A wooden digital clock with a metal knob on one end

Modern life can be stressful. Many of us struggle to balance work, family, exercise, and an ever-growing list of hacking projects, all of which claim our attention during the day. If you sometimes feel that those 24 hours just don’t cut it, you might be in luck: [HIGEDARUMA] has built a clock that can stretch your day by up to five hours.

Sadly, [HIGEDARUMA] hasn’t invented time travel (yet). What his clock does instead is slow down its own pace in the evening to push back the midnight hour. When it finally does reach 12:00 a.m., the clock’s pace is accelerated to ensure it’s back in sync with the rest of the world by six in the morning. It might seem silly, but there is a certain logic to it: [HIGEDARUMA] explains that evenings felt much longer when he was a child and that he would like to try and experience that again. Our sense of time may change over our lifetime, even if the actual passage of time doesn’t.

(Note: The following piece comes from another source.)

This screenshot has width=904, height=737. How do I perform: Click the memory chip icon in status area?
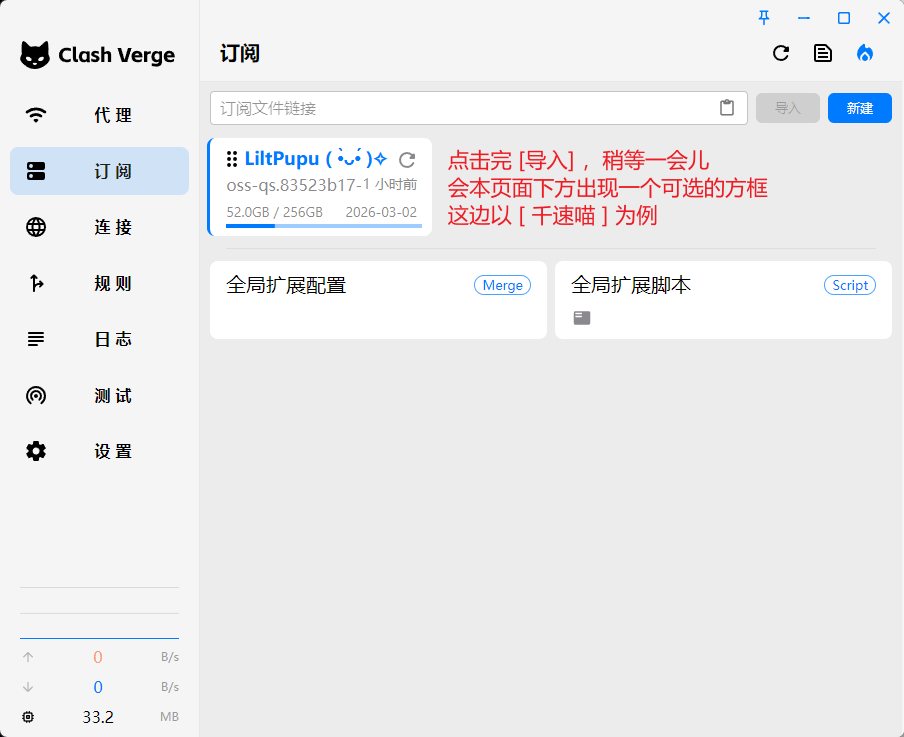(x=28, y=717)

Timescales aside, the 29-hour clock is a neat piece of work from a hardware point of view. The case is made from 4 mm laser-cut MDF with wood-grain foil on the outside. Inside, there’s an ESP32 to run the show, along with an RTC module and three four-digit seven-segment LED displays. A chunky “volume” knob on the front lets you choose how much you’d like your day to be stretched.

We’ve seen clocks with non-linear dials before, as well as extremely linear ones, but this might be the first one with a non-constant pace. It makes us wonder what the passage of time feels like for those frozen in ice for 46,000 years.